Vivimos días en que, al igual que en la sobremesa de los domingos en familia, emergen conflictos impensados. No solo sigue abierta la grieta fundacional de la política argentina de la última década, sino que además se han abierto otras que no existían y que ahora, pandemia mediante, se han profundizado hasta separar a la sociedad en mitades que están muy lejos de reconciliarse. Por ejemplo, la que mantiene, de un lado, a quienes pugnan por salir a la calle y despojarse del barbijo con la misma soltura con que la Coca Sarli se quitaba la ropa antes de zambullirse en una laguna; y del otro, a los que se aferran al tapabocas como hincha borracho que no suelta la bandera de su club por más que vayan perdiendo diez a cero.
Detrás de cada postura, comparten la militancia macristas con kirchneristas, ateos con cristianos, los que adoran la pasta frola de membrillo con los que la prefieren de batata, y las fanáticas de Harry Styles con las admiradoras de Justin Bieber. Unos realizan protestas porque “la cuarentena no termina nunca” y los otros se quejan porque “estos giles que salen a protestar nos van a contagiar a todos”. Unos piden que se liberen todas las actividades y los otros quieren volver a la fase 1. Unos cantan “No me dejan salir” y los otros “Yendo de la cama al living”.

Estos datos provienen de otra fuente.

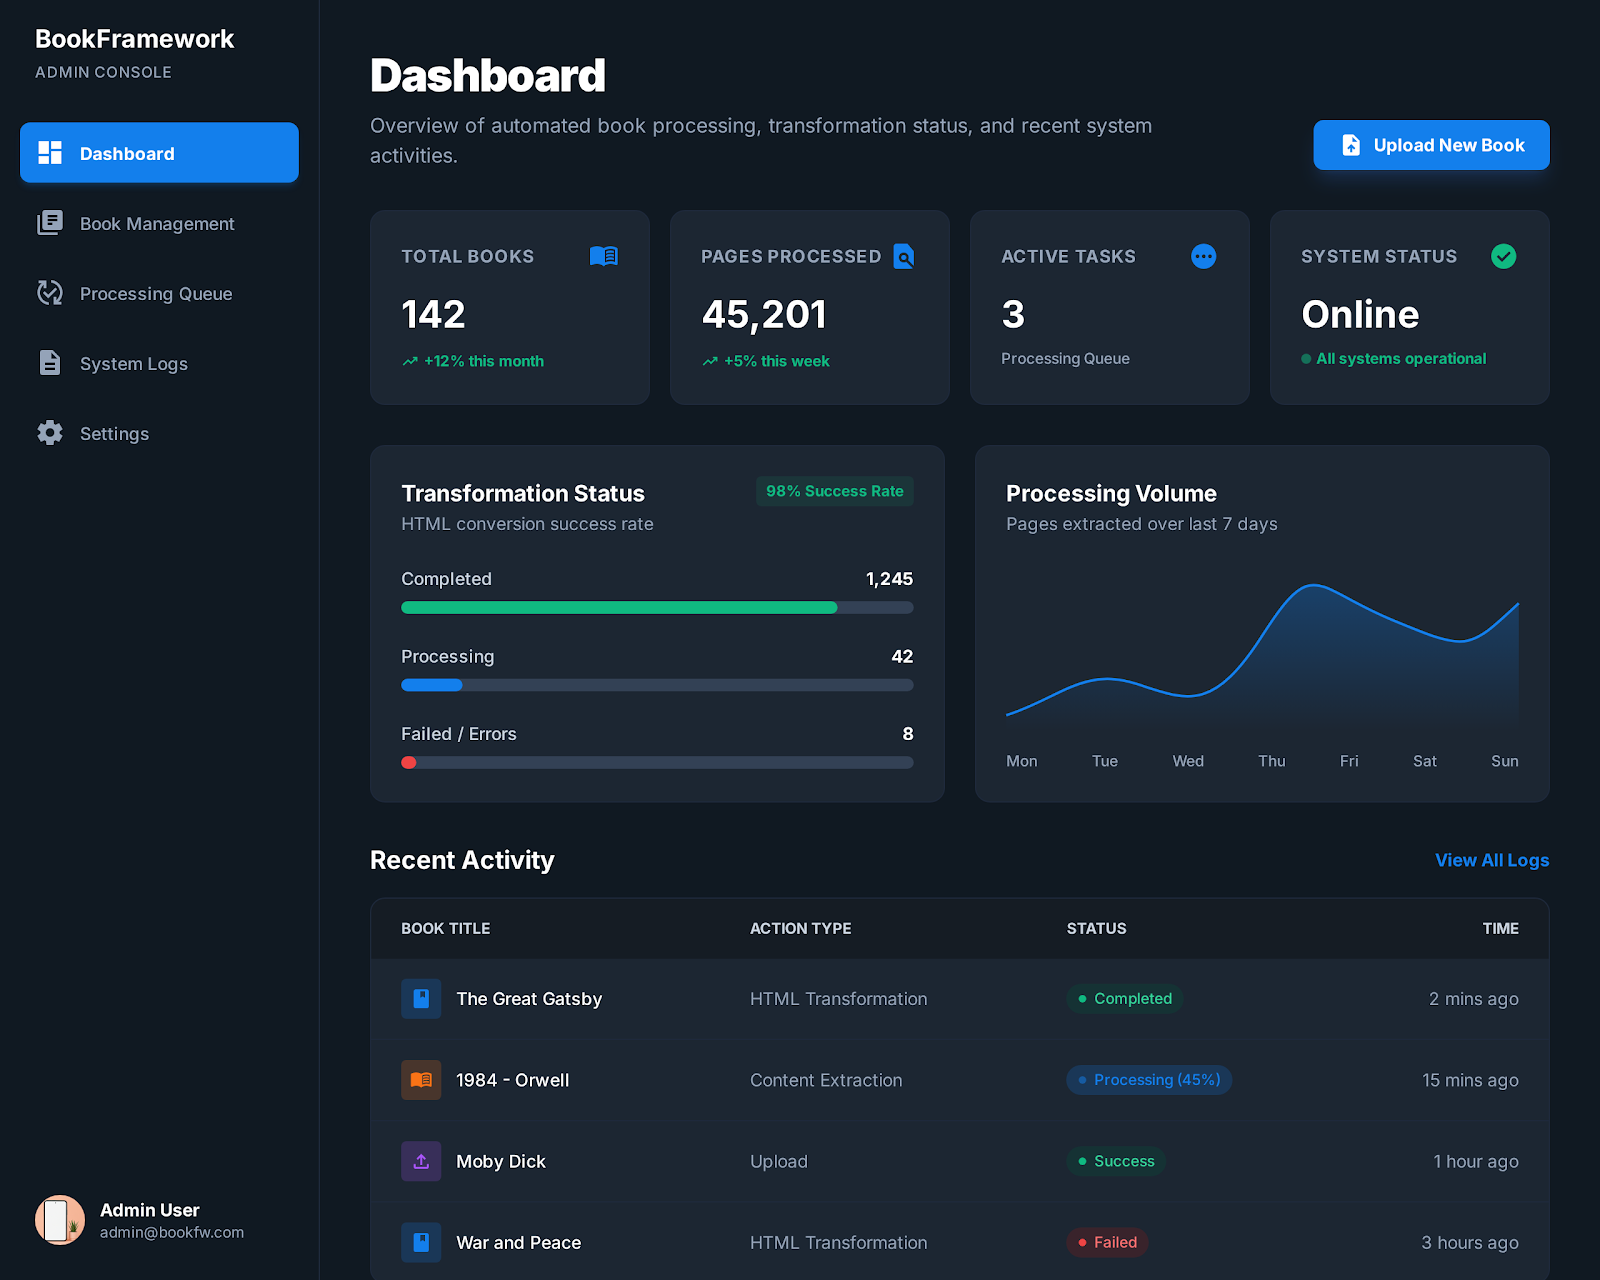
Task: Click the orange book icon beside 1984 - Orwell
Action: pyautogui.click(x=421, y=1080)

Lo más grave es que entre quienes participan de la gestión de gobierno en los distintos ámbitos, también suele aflorar esta línea divisoria, lo que deriva en contramarchas muy difíciles de disimular. Municipios donde el responsable de salud pide a la población extremar los cuidados, mientras que el intendente se junta con los amigos a comer un asado y jugar a la mancha venenosa. O países donde el secretario de deportes libera la continuidad de torneos y certámenes, en tanto que el ministro de seguridad afirma que al primero que vean pateando una pelota, aunque sea de trapo, le van a aplicar gas pimienta hasta dejarlo más condimentado que un chimichurri.
Asistimos, entonces, a opiniones encontradas que, aunque ambas tienen algo de razón, contienen una dosis de chicana que no permite arribar a ningún punto en común. De un lado, los que aseguran que se esconden cifras y que el número de muertos e infectados es mentiroso, para disimular un supuesto mal manejo de la situación. Y del otro, los que argumentan que se exagera la cantidad de víctimas para así justificar la prolongación de las medidas de emergencia. Tratar de que estos dos bandos se pongan de acuerdo podría ser más peligroso que prender el asado después de haberse lavado las manos con alcohol en gel.
En Córdoba, la votación de la reforma jubilatoria hizo que estas contradicciones eclosionaran. Tuvimos protestas gremiales en las que se justificaba la quema de cubiertas aduciendo que “el calor mata al coronavirus”. Y personal de la sanidad que se exponía en una movilización callejera para reclamar… la carencia de los elementos de protección básicos en sus lugares de trabajo. No faltó el vivo que, en medio de una marcha, hizo la observación más insidiosa: “Desde el Panal le apuntaron a los jubilados porque saben que si salen a quejarse, se arriesgan más que si le acercaran la oreja a Tyson”.
Las redes sociales, por supuesto, se han hecho eco de este enfrentamiento entre los impulsores del fin del encierro, que consideran al aislamiento social como la excusa para la implantación de un régimen similar al de los Khmers Rouges en Camboya, y los que quisieran prolongar la cuarentena hasta que la Mona averigüe quién se ha tomado todo el vino. Las medidas acordadas entre el presidente Alberto Fernández y el jefe de Gobierno porteño Horacio Rodríguez Larreta, parecen mostrar que la antinomia entre el Frente de Todos y Cambiemos ha entrado dentro de términos más civilizados. Pero el abismo que divide a quienes disienten sobre cómo enfrentar al coronavirus, se ha ensanchado en todo el planeta y augura un conflicto mundial, con un “eje del mal” donde Donald Trump, Jair Bolsonaro y Boris Johnson meten más miedo que enfermera con jeringa.